→ PROBLEM DESCRIPTION: Repeat the records word for word, starting with the line containing "Click the prohibition" and going on through the line containing "Viewport: 347px width, 254px height.".

→ EXTRACTED ENTRIES:
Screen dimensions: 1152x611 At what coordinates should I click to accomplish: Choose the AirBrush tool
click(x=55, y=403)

...

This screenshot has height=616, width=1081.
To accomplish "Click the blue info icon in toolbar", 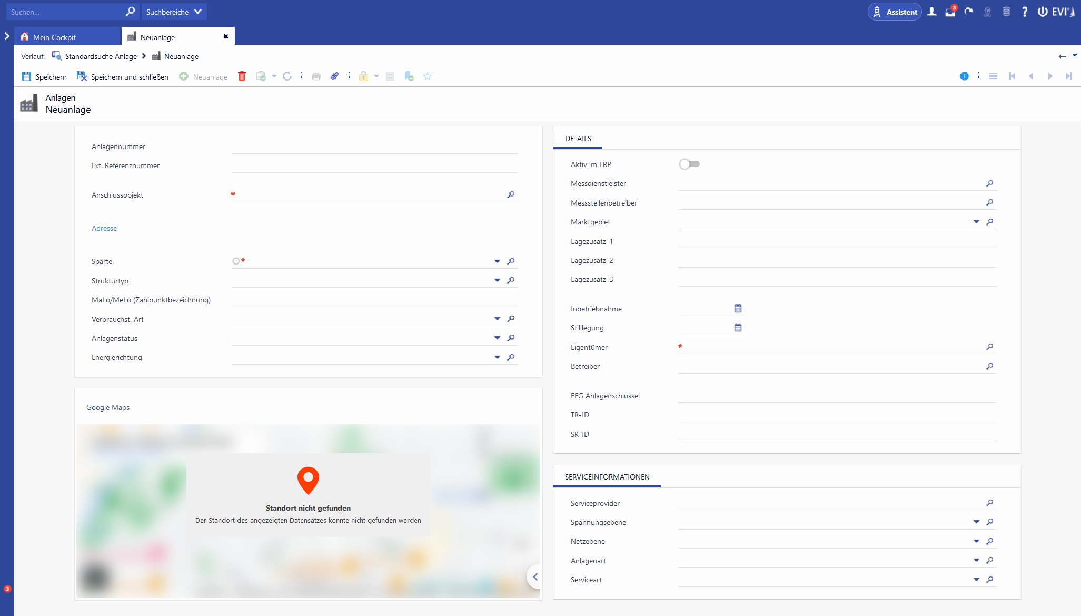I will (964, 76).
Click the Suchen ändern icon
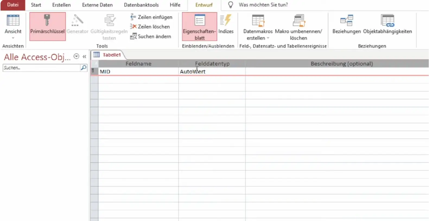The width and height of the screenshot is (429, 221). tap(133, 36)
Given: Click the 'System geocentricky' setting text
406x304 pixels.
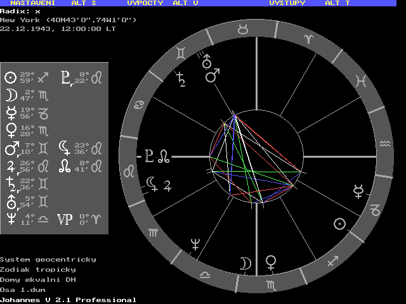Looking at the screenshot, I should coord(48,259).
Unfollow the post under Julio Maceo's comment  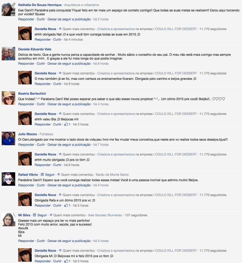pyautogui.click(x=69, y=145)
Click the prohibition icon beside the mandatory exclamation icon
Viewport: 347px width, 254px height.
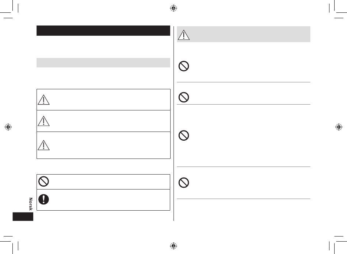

→ THE RESPONSE:
Click the prohibition icon beside the mandatory exclamation icon
Viewport: 347px width, 254px height.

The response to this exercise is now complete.